Un indicible plafond de ténèbre; une haute obscurité sans plongeur possible ; de la lumière mêlée à cette obscurité, on ne sait quelle lumière vaincue et sombre ; de la clarté mise en poudre ; est-ce une semence ? Est-ce une cendre ? Des millions de flambeaux, nul éclairage ; une vaste ignition qui ne dit pas son secret, une diffusion de feu en poussière qui semble une volée d’étincelles arrêtées, le désordre du tourbillon et l’immobilité du sépulcre, le problème offrant une ouverture de précipice, l’énigme montrant et cachant sa face, l’infini masqué de noirceur, voilà la nuit.
*
D’innombrables piqûres de lumière rendent plus noire l’obscurité sans fond.
*
Cette lumière est un foyer, ce foyer est une étoile, cette étoile est un soleil, ce soleil est un univers, cet univers n’est rien. Tout nombre est zéro devant l’infini.
*
Rien ne laisse à l’âme une impression à la fois plus vague et plus poignante que les espèces de rêves qui se dégagent parfois de la réalité.
*
Il y a dans chaque planche un personnage ; il suffit de le faire naître. Ernst Ludwig Kirchnner,
*
Peut-être avons-nous peint sur notre propre peau, avec l’ocre et le charbon, longtemps avant d’avoir peint sur la pierre. En tous cas, il y a quarante mille ans, nous avons laissé des empreintes de mains peintes sur les parois des cavernes de Lascaux, Ardennes, Chauvet.

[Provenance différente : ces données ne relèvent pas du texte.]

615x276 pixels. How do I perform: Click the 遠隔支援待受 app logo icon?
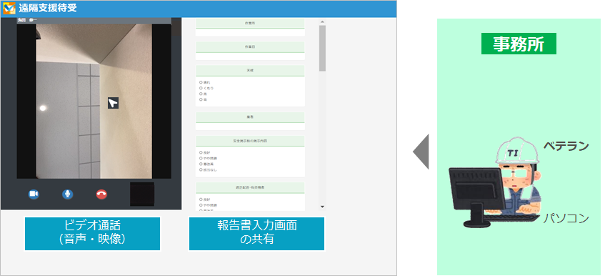pyautogui.click(x=9, y=8)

Le pigment noir utilisé pour peindre les animaux à Lascaux était fait de dioxyde de manganèse et de quartz ; et près de la moitié du mélange était du phosphate de calcium. Le phosphate de calcium est produit en chauffant l’os à quatre cent degrés Celsius, puis en le broyant.
Nous avons fabriqué nos peintures à partir des os des animaux que nous peignions.
Aucune image n’oublie cette origine. Anne Michaels.
*
Pour qui voit les choses avec quelque attention, on retrouve encore bien plus qu’on ne trouve. Flaubert à J. Cloquet
*
L’école de l’attente où l’on reste dehors sans piétiner. Fred Deux
*
Nous sommes hommes sans savoir comment; il est quelque chose en nous qui peut exister sans nous, et nous ne pouvons dire comment cette chose est entrée en nous. Thomas Browne
*
Envers moi
Éprouve la même compassion mélancolique que moi pour toi
Cerisier de la montagne
Hormis tes fleurs
Personne ne la connaît
Gyôson sôjô (XIIe s.)
*
Depuis jadis, nombreux sont les sites célèbres chantés et transmis par la poésie, mais les montagnes s’écroulent, les fleuves s’écoulent, les chemins changent, les pierres s’ensevelissent et se cachent dans la terre, les arbres vieillissent et se métamorphosent en jeunes arbres, de sorte que les temps se meuvent, les générations se succèdent les vestiges ne sont pas sûrs. Gyôson sôjô
*
Un statuaire jette l’œil sur un bloc de marbre; son imagination plus prompte que son ciseau, en enleve toutes les parties superflues, & y discerne une figure: mais cette figure est proprement imaginaire & fictive; il pourroit faire sur une portion d’espace terminée par des lignes intellectuelles, ce qu’il vient d’exécuter d’imagination dans un bloc informe de marbre. Un philosophe jette l’oeil sur un amas de pierres jettées au hasard; il anéantit par la pensée toutes les parties de cet amas qui produisent l’irrégularité, & il parvient à en faire sortir un globe, un cube, une figure réguliere. Qu’est – ce que cela signifie? Que quoique la main de l’artiste ne puisse tracer un dessein que sur des surfaces résistantes, il en peut transporter l’image par la pensée sur tout corps; que dis – je, sur tout corps? dans l’espace & le vuide. L’image, ou transportée par la pensée dans les airs, ou extraite par imagination des corps les plus informes, peut être belle ou laide: mais non la toile idéale à laquelle on l’a attachée, ou le corps informe dont on l’a fait sortir.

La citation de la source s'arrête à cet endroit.